▸ OBJECTIF DE L'EXERCICE
Reproduisez toutes les lignes ci-dessous, sans en changer un seul caractère.

▸ DONNÉES FOURNIES
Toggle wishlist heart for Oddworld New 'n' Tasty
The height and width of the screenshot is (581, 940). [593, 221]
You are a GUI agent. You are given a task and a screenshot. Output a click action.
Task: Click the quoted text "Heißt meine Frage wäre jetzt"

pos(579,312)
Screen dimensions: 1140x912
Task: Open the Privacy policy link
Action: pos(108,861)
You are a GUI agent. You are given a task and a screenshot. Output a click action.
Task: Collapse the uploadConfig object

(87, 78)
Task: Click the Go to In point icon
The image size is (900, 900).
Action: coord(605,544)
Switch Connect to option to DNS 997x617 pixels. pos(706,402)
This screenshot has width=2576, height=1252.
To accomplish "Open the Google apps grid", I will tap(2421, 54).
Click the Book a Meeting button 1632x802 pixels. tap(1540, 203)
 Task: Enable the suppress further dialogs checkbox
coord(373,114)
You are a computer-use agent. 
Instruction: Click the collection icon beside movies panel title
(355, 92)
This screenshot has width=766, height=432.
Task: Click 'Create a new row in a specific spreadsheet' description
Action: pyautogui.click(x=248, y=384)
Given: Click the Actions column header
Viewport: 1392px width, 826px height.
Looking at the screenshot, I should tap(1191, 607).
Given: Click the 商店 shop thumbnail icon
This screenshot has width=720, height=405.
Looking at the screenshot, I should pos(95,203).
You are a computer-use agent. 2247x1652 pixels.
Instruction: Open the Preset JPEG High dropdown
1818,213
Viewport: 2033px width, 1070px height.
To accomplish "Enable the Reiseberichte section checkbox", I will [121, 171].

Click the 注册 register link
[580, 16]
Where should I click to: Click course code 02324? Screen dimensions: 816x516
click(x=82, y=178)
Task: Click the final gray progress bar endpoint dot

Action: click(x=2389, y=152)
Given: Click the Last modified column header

▸ RÉPONSE ATTENDUE
Toggle wishlist heart for Oddworld New 'n' Tasty
The height and width of the screenshot is (581, 940). [593, 221]
You are a GUI agent. You are given a task and a screenshot. Output a click action.
Task: Click the quoted text "Heißt meine Frage wäre jetzt"

pos(579,312)
Screen dimensions: 1140x912
Task: Open the Privacy policy link
Action: pos(108,861)
You are a GUI agent. You are given a task and a screenshot. Output a click action.
Task: Collapse the uploadConfig object

(87, 78)
Task: Click the Go to In point icon
The image size is (900, 900).
Action: coord(605,544)
Switch Connect to option to DNS 997x617 pixels. pos(706,402)
This screenshot has width=2576, height=1252.
To accomplish "Open the Google apps grid", I will tap(2421, 54).
Click the Book a Meeting button 1632x802 pixels. tap(1540, 203)
 Task: Enable the suppress further dialogs checkbox
coord(373,114)
You are a computer-use agent. 
Instruction: Click the collection icon beside movies panel title
(355, 92)
This screenshot has width=766, height=432.
Task: Click 'Create a new row in a specific spreadsheet' description
Action: pyautogui.click(x=248, y=384)
Given: Click the Actions column header
Viewport: 1392px width, 826px height.
Looking at the screenshot, I should tap(1191, 607).
Given: Click the 商店 shop thumbnail icon
This screenshot has width=720, height=405.
Looking at the screenshot, I should pos(95,203).
You are a computer-use agent. 2247x1652 pixels.
Instruction: Open the Preset JPEG High dropdown
1818,213
Viewport: 2033px width, 1070px height.
To accomplish "Enable the Reiseberichte section checkbox", I will [121, 171].

Click the 注册 register link
[580, 16]
Where should I click to: Click course code 02324? Screen dimensions: 816x516
click(x=82, y=178)
Task: Click the final gray progress bar endpoint dot

Action: click(x=2389, y=152)
Given: Click the Last modified column header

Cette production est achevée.